ManagedSite
A ManagedSite allow users to manage a collection of Entities by using the RESTful API of the Entityhub. Other than the ReferencedSite implementation it does not allow to refer to remote services. Therefor all changes to Entities managed by a ManagedSite are preformed via the RESTful API of the Entityhub.
Users can configure multiple ManagedSites with the Stanbol Entitiyhub. They are identified by their id and share the id-space with other Sites (e.g. other ReferencedSite). The RESTful services of a ManagedSite are available via the URL pattern
http://{stanbol-instance}/entityhub/site/{siteId}
NOTE: To make this documentation less abstract it will use a scenario that assumes that someone wants to managing the IPTC Descriptive NewsCodes by using a ManagedSite. Typical Stanbol users will want to manage their own Entities (e.g. Tags/Categories of their CMS) instead.
Manage Entities by using RESTful services
The RESTful API of Managed Sites is the same as of other Sites only the "/entity" Endpoint does also support to create, update and delete Entities.
The following Example shows how to upload a SKOS vocabulary to a ManagedSite:
curl -i -X PUT -H "Content-Type: application/rdf+xml" -T subject-code.rdf \ "http://localhost:8080/site/iptc/entity"
This example assumes that Stanbol is running on 'localhost' port '8080' and that a ManagedSite with the id 'iptc' was configured. The uploaded file 'subject-code.rdf' contains the IPTC subject-codes. To upload also the vocabulary containing the genres one needs to call
curl -i -X PUT -H "Content-Type: application/rdf+xml" -T genre.rdf \ "http://localhost:8080/site/iptc/entity"
Calls like that will create/update all Entities contained in the parsed RDF data. If one wants to ensure that only a single Entity is created/updated one can specify the 'id' parameter.

* * *

* _TASK DETAILS_
Pick up the ManagedSite documentation above after its last sentence and continue writing it.

* _COLLECTED DATA_
* * *

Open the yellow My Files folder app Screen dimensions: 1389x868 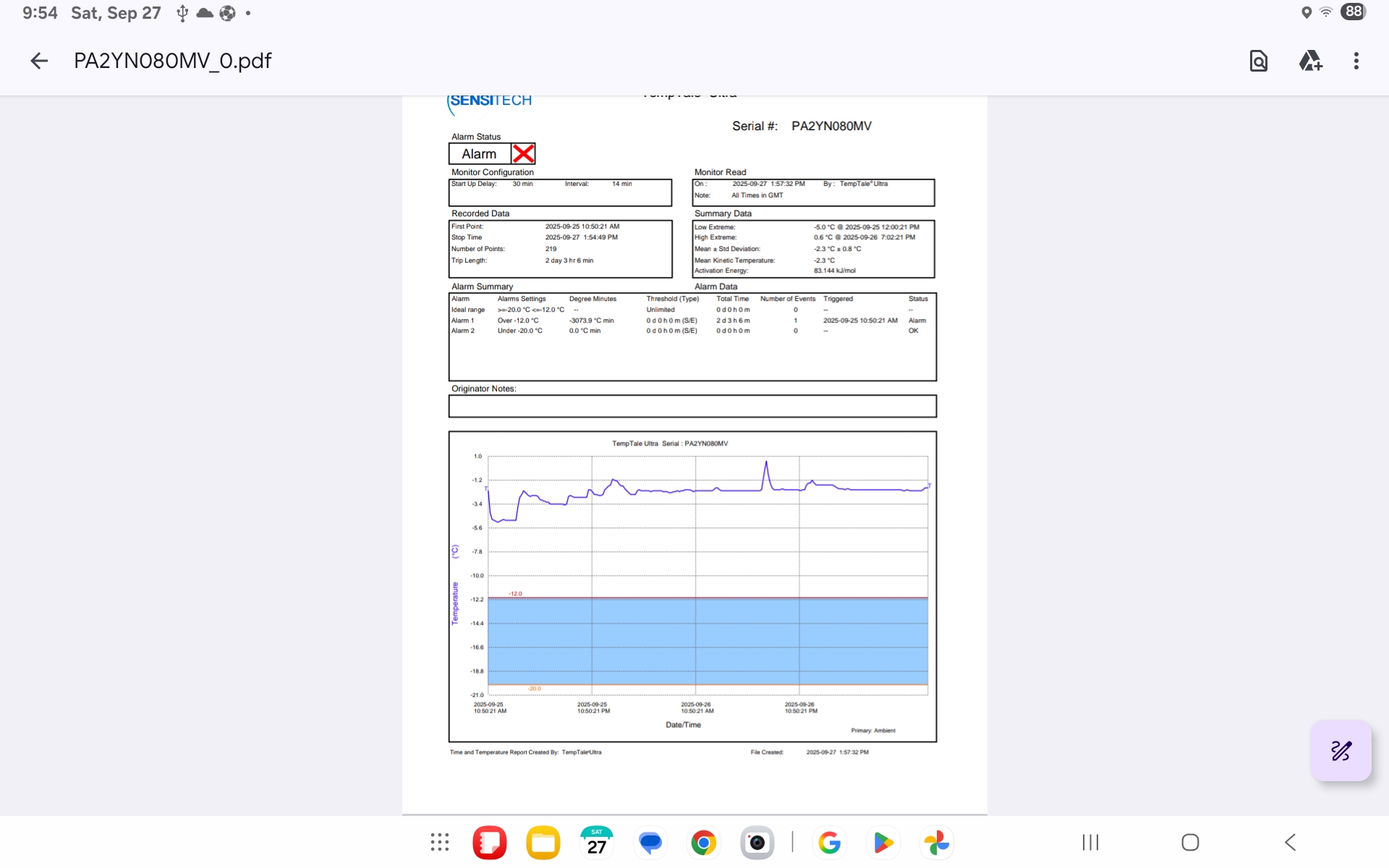coord(543,842)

* * *

* _TASK OUTPUT_
curl -i -X PUT -H "Content-Type: application/rdf+xml" -T genre.rdf \ "http://localhost:8080/site/iptc/entity?id=http://cv.iptc.org/newscodes/genre/Exclusive"
This will ignore all other RDF data but only update the 'genre:Exclusive' entity.
For the full documentation of the CRUD interface of the '/entity' endpoint of a ManagedSite please have a look at the RESTful API documentation served by the Web UI of the Stanbol Entityhub.
Configuration of ManagedSites
Currently their is a single implementation of the ManagesSite interface that uses a Yard
instance for managing the entities.
For using a YardSite users need to configure two Services:
- Yard: The Entityhub currently includes three different Yard implementations. The SolrYard, ClerezzaYard and SesameYard. The SolrYard is optimal for the use with the Stanbol Enhancer as it allows very fast label based retrieval of Entities. So if you plan to use the ManagedSite primarily with the Stanbol Enhancer this is definitely the Yard implementation to choose. The ClerezzaYard and the SesameYard store the managed Entities within a TripleStore. Both are not very efficient for label based lookups as required by the Entity Linking engines of the Stanbol Enhancer. But they are well suited for more data focused use cases as well as for the use with the Entity Dereference Engines.
- YardSite: This configures the ManagedSite. This configuration links to the configured Yard via its id.
Configuration of a SolrYard:
This describes how to configure an SolrYard to be used with an YardSite by using the Configuration tab of the Apache Felix Webconsole http://{stanbol-instance}/system/console/configMgr.
The above figure shows a typical SolrYard configuration for a YardSite. Important properties are
- ID: This MUST BE unique to all other Yards. It is recommended to use "{siteId}Yard".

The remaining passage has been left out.